As coisas que perdemos choram por nós? As ovelhas
elétricas sonham com Roy Batty? Será que o meu casaco cheio de buracos se vai
lembrar dos momentos maravilhosos que passámos juntos? Dormir em autocarros de
Viena a Praga, noites na ópera, passeios junto ao mar, o túmulo de Swinburne na
Ilha de Wight, as arcadas de Paris, as cavernas de Luray, os cafés de Buenos
Aires. Uma experiência humana entrelaçada nos seus fios. Quantos poemas sangram
das suas mangas esfarrapadas? Distraí-me dele por um momento, atraída por outro
casaco mais quente e mais macio, mas de que eu não gostava muito. Porque perdemos
as coisas que amamos e coisas que nos são indiferentes se agarram a nós,
podendo tornar-se, depois de morrermos, símbolos de valor que tivemos?
E então ocorreu-me uma coisa. Talvez eu tenha
absorvido o meu casaco. Acho que devia estar-lhe grata, tendo em conta o seu
poder, por o meu casaco não me ter absorvido a mim.

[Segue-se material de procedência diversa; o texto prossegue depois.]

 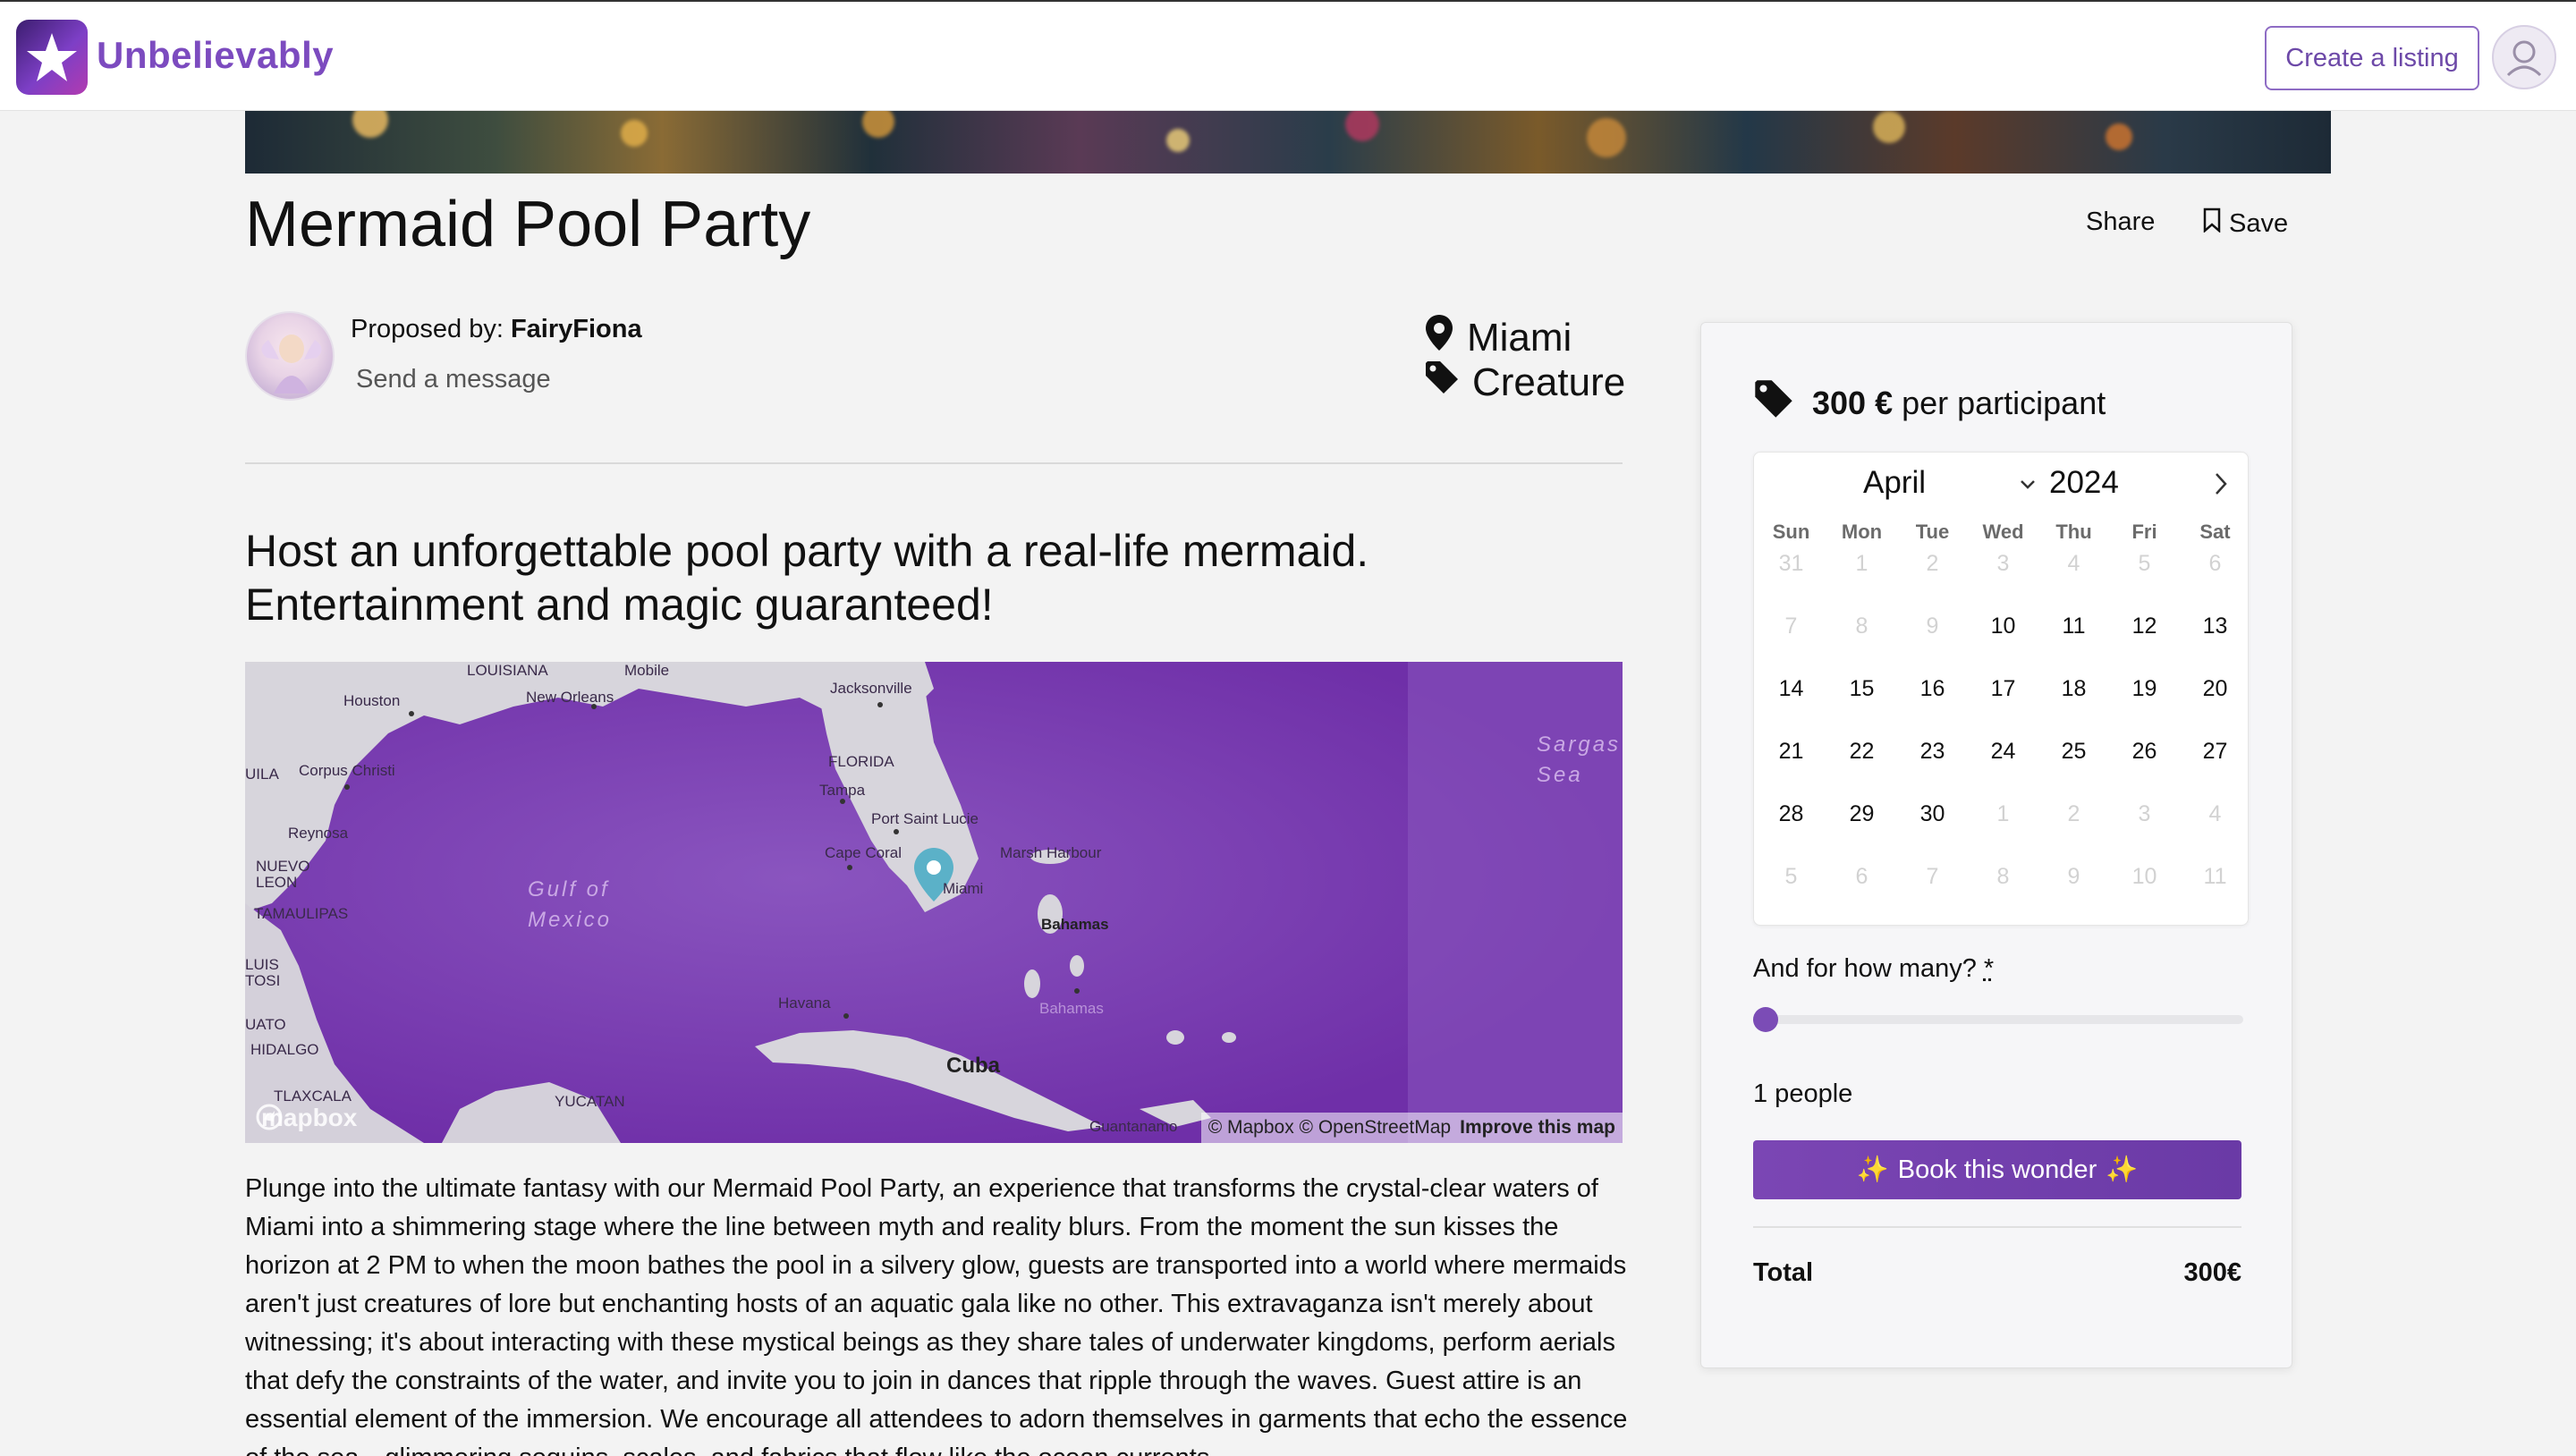 I want to click on weekday-header: Sat, so click(x=2215, y=532).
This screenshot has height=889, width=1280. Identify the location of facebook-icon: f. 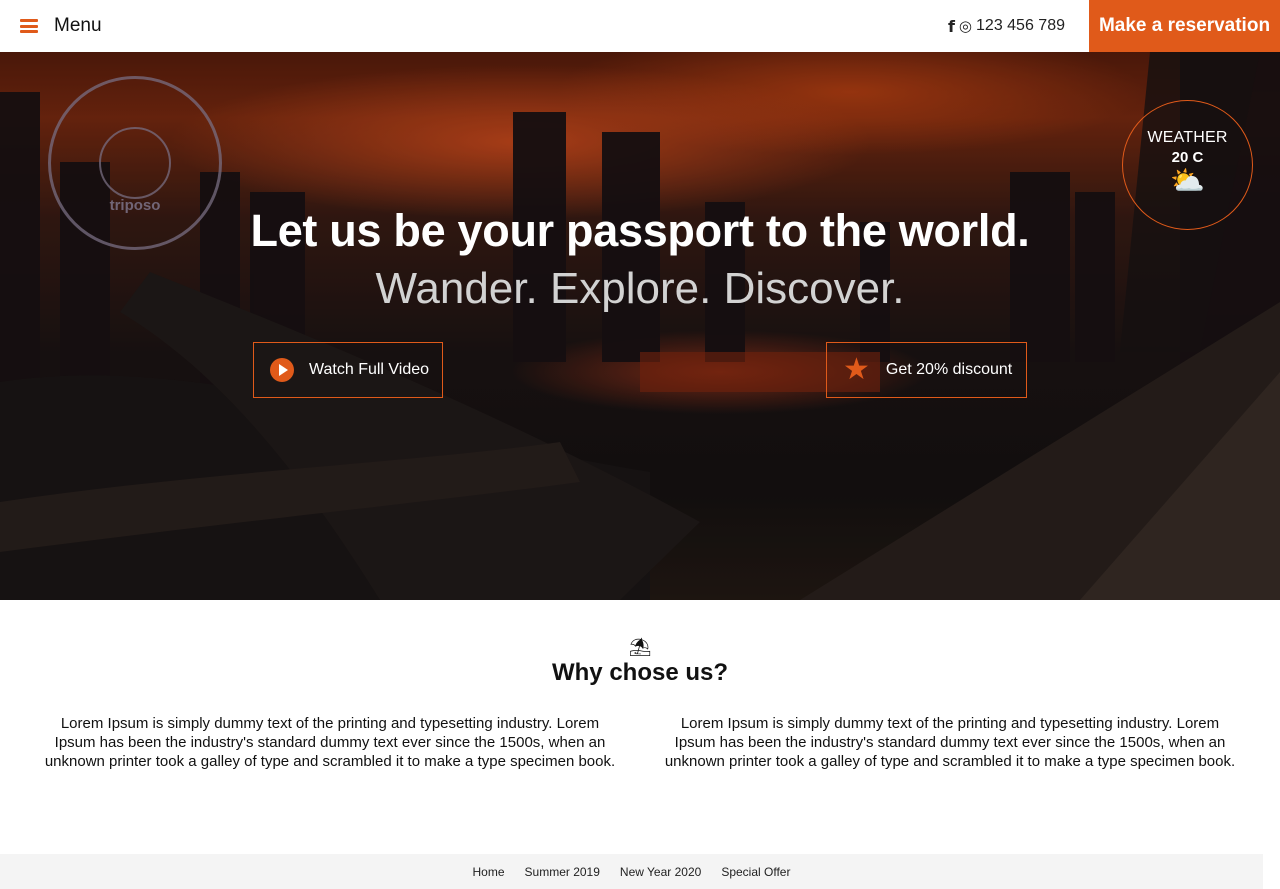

Se assim tivesse sido, eu
não teria senão mais uma coisa desaparecida, atirada para uma cadeira,
balançando cheia de buracos.
As nossas coisas perdidas de regresso aos sítios de
onde vieram, às suas origens absolutas: um crucifixo de volta à árvore de onde
saiu ou os rubis de volta à sua casa no oceano Índico. A génese do meu casaco,
feito de lã delicada, a girara ao contrário nos teares, de volta ao corpo de um
carneiro, um carneiro preto um pouco afastado do rebanho, a pastar na encosta
de uma colina. Um carneiro a abrir os olhos para as nuvens que, por momento, se
assemelham às costas cheias de lã de outros iguais a si.